The uniqueness of this symptom is , it can be entirely physiological , or a harbinger of Instant fatality as in acute pulmonary embolism or LVF. Resting dyspnea is always a concern, unlike exertional which has more benign cause. As a cardiologist, we always equate dyspnea to elevated LVEDP and possible LVF . Though RV failure can also cause dyspnea.
Generally, young fellows might ignore non -cardiac non- pulmonary cause of dyspnea.

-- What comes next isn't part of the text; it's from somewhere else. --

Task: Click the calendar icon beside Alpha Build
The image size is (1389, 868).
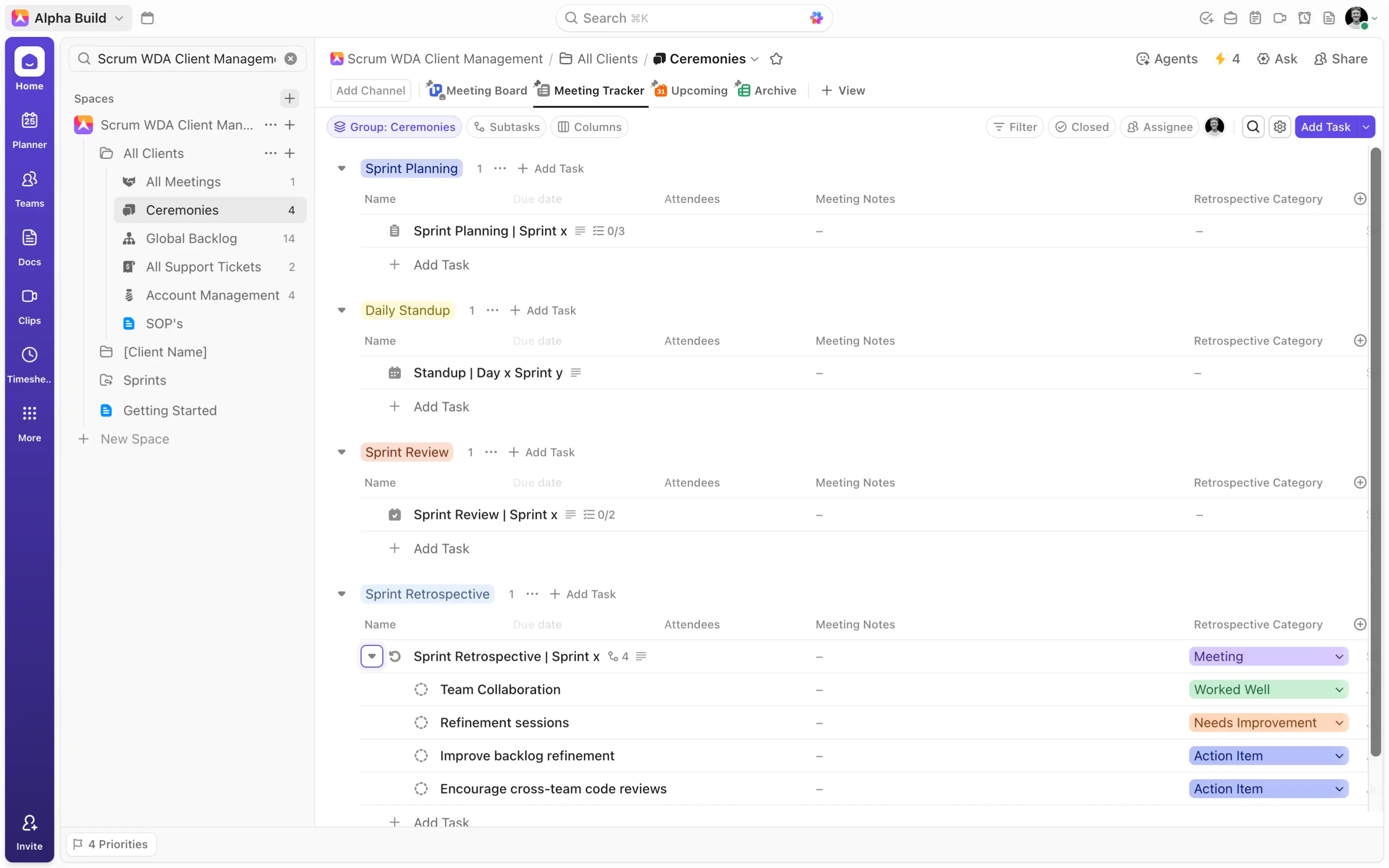Action: pyautogui.click(x=147, y=18)
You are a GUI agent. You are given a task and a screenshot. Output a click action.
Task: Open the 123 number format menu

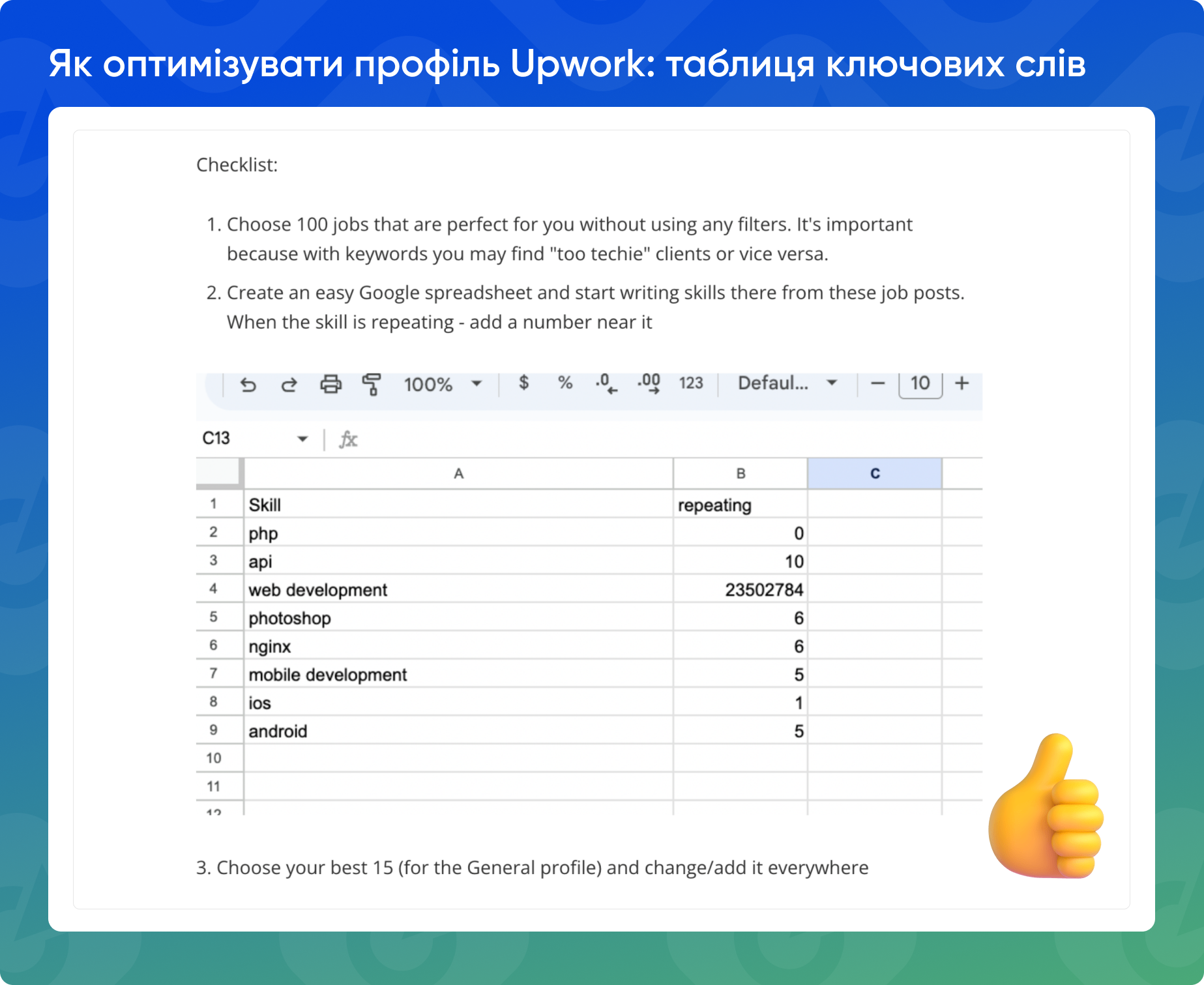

It is better to reemphasize ,the commonest cause of dyspnea missed in ERs and ICUs are metabolic or systemic in nature . (We have seen Kusmaul’s breathing of DKA raising false cardiac alarm )
Systemic causes of dyspnea (With normal PCWP)
- Metabolic dyspnea*
- Bio-chemical dyspnea*
- Anemia*
- Most lung diseases
*Chemo receptors are as important as baro- recptors of heart and J receptors in lungs
Is cardiac dyspnea possible with normal PCWP ?
Pre capillary Pulmonary HT (Isolated Arterial PH)
RV infarction.
Classical Hypoxic dyspnes in cyanotic heart disease (TOF,)
Any RV failure , can trigger RV baro-receptors(similar to LV but less concentrated)
Final message
Dyspnea: is it from the heart or lungs? This popular debate has been going on for decades and was answered in a landmark review published four decades ago.(JAMA 1982).Every one of us, must go through this to understand critical cause of dyspnea that arise from heart and lungs.
However, if the question is, which is the commonest cause for exertional dyspnea? Is it from the heart or lungs? The answer is neither of the two. The commonest cause of dyspnea as a whole is neither from the heart nor lungs. It is probably anemia, physical deconditioning, fragility, or sluggish systemic skeletal muscle respiratory status due to a sedentary lifestyle. This explains why a marathon runner can run 42 km without stopping, while a healthy middle-aged man struggles to climb even three floors because of sedentary activity.